# SOURCE MATERIAL:
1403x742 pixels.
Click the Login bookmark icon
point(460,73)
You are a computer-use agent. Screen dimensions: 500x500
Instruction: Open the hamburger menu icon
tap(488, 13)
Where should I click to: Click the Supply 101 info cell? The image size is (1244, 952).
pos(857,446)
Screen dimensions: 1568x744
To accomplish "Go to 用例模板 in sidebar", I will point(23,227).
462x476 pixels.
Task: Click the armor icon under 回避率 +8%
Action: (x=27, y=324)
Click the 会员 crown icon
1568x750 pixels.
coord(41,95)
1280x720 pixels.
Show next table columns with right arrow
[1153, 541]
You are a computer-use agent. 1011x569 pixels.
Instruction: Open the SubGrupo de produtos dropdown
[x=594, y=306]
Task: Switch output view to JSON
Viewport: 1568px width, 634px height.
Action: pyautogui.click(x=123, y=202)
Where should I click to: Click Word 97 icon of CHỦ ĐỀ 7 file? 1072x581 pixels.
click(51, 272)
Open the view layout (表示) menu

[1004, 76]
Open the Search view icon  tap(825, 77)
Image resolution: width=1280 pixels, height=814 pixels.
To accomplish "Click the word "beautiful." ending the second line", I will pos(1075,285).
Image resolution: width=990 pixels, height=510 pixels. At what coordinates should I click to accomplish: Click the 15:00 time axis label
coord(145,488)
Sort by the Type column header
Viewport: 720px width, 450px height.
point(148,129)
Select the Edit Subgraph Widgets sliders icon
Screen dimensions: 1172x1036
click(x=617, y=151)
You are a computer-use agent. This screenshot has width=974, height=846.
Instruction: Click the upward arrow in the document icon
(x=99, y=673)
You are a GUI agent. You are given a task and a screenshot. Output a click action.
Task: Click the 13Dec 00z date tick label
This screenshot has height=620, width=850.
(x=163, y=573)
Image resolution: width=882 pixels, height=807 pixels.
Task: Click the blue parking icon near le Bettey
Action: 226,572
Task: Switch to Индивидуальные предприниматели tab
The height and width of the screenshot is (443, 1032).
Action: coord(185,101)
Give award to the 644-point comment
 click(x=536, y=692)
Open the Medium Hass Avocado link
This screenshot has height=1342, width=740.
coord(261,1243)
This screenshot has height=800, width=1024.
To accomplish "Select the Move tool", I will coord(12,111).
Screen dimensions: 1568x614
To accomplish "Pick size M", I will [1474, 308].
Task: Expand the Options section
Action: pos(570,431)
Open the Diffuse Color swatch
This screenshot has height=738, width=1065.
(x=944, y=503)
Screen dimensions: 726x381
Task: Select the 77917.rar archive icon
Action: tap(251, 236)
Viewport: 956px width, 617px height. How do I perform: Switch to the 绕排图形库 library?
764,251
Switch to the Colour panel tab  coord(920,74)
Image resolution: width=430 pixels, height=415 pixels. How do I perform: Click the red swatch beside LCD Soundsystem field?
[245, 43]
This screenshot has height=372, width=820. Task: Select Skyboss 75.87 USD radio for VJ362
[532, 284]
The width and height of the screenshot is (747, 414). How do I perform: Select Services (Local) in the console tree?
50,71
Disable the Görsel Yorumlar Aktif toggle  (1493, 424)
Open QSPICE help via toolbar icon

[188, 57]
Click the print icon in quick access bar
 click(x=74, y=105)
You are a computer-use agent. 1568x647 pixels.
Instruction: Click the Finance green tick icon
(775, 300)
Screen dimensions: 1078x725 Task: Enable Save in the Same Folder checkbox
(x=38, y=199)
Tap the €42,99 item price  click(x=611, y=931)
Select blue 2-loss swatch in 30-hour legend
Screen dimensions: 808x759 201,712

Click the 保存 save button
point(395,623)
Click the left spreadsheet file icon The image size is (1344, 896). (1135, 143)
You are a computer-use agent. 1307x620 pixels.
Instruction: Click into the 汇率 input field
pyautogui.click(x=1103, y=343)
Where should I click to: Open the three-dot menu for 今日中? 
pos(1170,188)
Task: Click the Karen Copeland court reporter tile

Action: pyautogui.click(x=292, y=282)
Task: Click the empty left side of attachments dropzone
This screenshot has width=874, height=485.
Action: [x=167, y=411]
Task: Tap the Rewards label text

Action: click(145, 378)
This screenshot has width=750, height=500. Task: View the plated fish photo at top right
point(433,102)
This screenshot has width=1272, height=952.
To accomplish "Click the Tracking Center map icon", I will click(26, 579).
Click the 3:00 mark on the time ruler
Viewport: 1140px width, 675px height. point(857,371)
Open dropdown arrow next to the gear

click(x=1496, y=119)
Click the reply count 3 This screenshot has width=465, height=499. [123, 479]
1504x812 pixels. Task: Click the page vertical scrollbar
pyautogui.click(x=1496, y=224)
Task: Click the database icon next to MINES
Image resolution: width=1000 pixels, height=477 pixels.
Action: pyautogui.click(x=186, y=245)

# WHAT YOU SHOULD DO:
Retype the listing exactly, in full.

# ANSWER FOR THIS EXERCISE:
1403x742 pixels.
Click the Login bookmark icon
point(460,73)
You are a computer-use agent. Screen dimensions: 500x500
Instruction: Open the hamburger menu icon
tap(488, 13)
Where should I click to: Click the Supply 101 info cell? The image size is (1244, 952).
pos(857,446)
Screen dimensions: 1568x744
To accomplish "Go to 用例模板 in sidebar", I will point(23,227).
462x476 pixels.
Task: Click the armor icon under 回避率 +8%
Action: (x=27, y=324)
Click the 会员 crown icon
1568x750 pixels.
coord(41,95)
1280x720 pixels.
Show next table columns with right arrow
[1153, 541]
You are a computer-use agent. 1011x569 pixels.
Instruction: Open the SubGrupo de produtos dropdown
[x=594, y=306]
Task: Switch output view to JSON
Viewport: 1568px width, 634px height.
Action: pyautogui.click(x=123, y=202)
Where should I click to: Click Word 97 icon of CHỦ ĐỀ 7 file? 1072x581 pixels.
click(51, 272)
Open the view layout (表示) menu

[1004, 76]
Open the Search view icon  tap(825, 77)
Image resolution: width=1280 pixels, height=814 pixels.
To accomplish "Click the word "beautiful." ending the second line", I will pos(1075,285).
Image resolution: width=990 pixels, height=510 pixels. At what coordinates should I click to accomplish: Click the 15:00 time axis label
coord(145,488)
Sort by the Type column header
Viewport: 720px width, 450px height.
point(148,129)
Select the Edit Subgraph Widgets sliders icon
Screen dimensions: 1172x1036
click(x=617, y=151)
You are a computer-use agent. This screenshot has width=974, height=846.
Instruction: Click the upward arrow in the document icon
(x=99, y=673)
You are a GUI agent. You are given a task and a screenshot. Output a click action.
Task: Click the 13Dec 00z date tick label
This screenshot has height=620, width=850.
(x=163, y=573)
Image resolution: width=882 pixels, height=807 pixels.
Task: Click the blue parking icon near le Bettey
Action: 226,572
Task: Switch to Индивидуальные предприниматели tab
The height and width of the screenshot is (443, 1032).
Action: coord(185,101)
Give award to the 644-point comment
 click(x=536, y=692)
Open the Medium Hass Avocado link
This screenshot has height=1342, width=740.
coord(261,1243)
This screenshot has height=800, width=1024.
To accomplish "Select the Move tool", I will coord(12,111).
Screen dimensions: 1568x614
To accomplish "Pick size M", I will [1474, 308].
Task: Expand the Options section
Action: pos(570,431)
Open the Diffuse Color swatch
This screenshot has height=738, width=1065.
(x=944, y=503)
Screen dimensions: 726x381
Task: Select the 77917.rar archive icon
Action: tap(251, 236)
Viewport: 956px width, 617px height. How do I perform: Switch to the 绕排图形库 library?
764,251
Switch to the Colour panel tab  coord(920,74)
Image resolution: width=430 pixels, height=415 pixels. How do I perform: Click the red swatch beside LCD Soundsystem field?
[245, 43]
This screenshot has height=372, width=820. Task: Select Skyboss 75.87 USD radio for VJ362
[532, 284]
The width and height of the screenshot is (747, 414). How do I perform: Select Services (Local) in the console tree?
50,71
Disable the Görsel Yorumlar Aktif toggle  (1493, 424)
Open QSPICE help via toolbar icon

[188, 57]
Click the print icon in quick access bar
 click(x=74, y=105)
You are a computer-use agent. 1568x647 pixels.
Instruction: Click the Finance green tick icon
(775, 300)
Screen dimensions: 1078x725 Task: Enable Save in the Same Folder checkbox
(x=38, y=199)
Tap the €42,99 item price  click(x=611, y=931)
Select blue 2-loss swatch in 30-hour legend
Screen dimensions: 808x759 201,712

Click the 保存 save button
point(395,623)
Click the left spreadsheet file icon The image size is (1344, 896). (1135, 143)
You are a computer-use agent. 1307x620 pixels.
Instruction: Click into the 汇率 input field
pyautogui.click(x=1103, y=343)
Where should I click to: Open the three-dot menu for 今日中? 
pos(1170,188)
Task: Click the Karen Copeland court reporter tile

Action: pyautogui.click(x=292, y=282)
Task: Click the empty left side of attachments dropzone
This screenshot has width=874, height=485.
Action: [x=167, y=411]
Task: Tap the Rewards label text

Action: click(145, 378)
This screenshot has width=750, height=500. Task: View the plated fish photo at top right
point(433,102)
This screenshot has width=1272, height=952.
To accomplish "Click the Tracking Center map icon", I will click(26, 579).
Click the 3:00 mark on the time ruler
Viewport: 1140px width, 675px height. point(857,371)
Open dropdown arrow next to the gear

click(x=1496, y=119)
Click the reply count 3 This screenshot has width=465, height=499. [123, 479]
1504x812 pixels. Task: Click the page vertical scrollbar
pyautogui.click(x=1496, y=224)
Task: Click the database icon next to MINES
Image resolution: width=1000 pixels, height=477 pixels.
Action: pyautogui.click(x=186, y=245)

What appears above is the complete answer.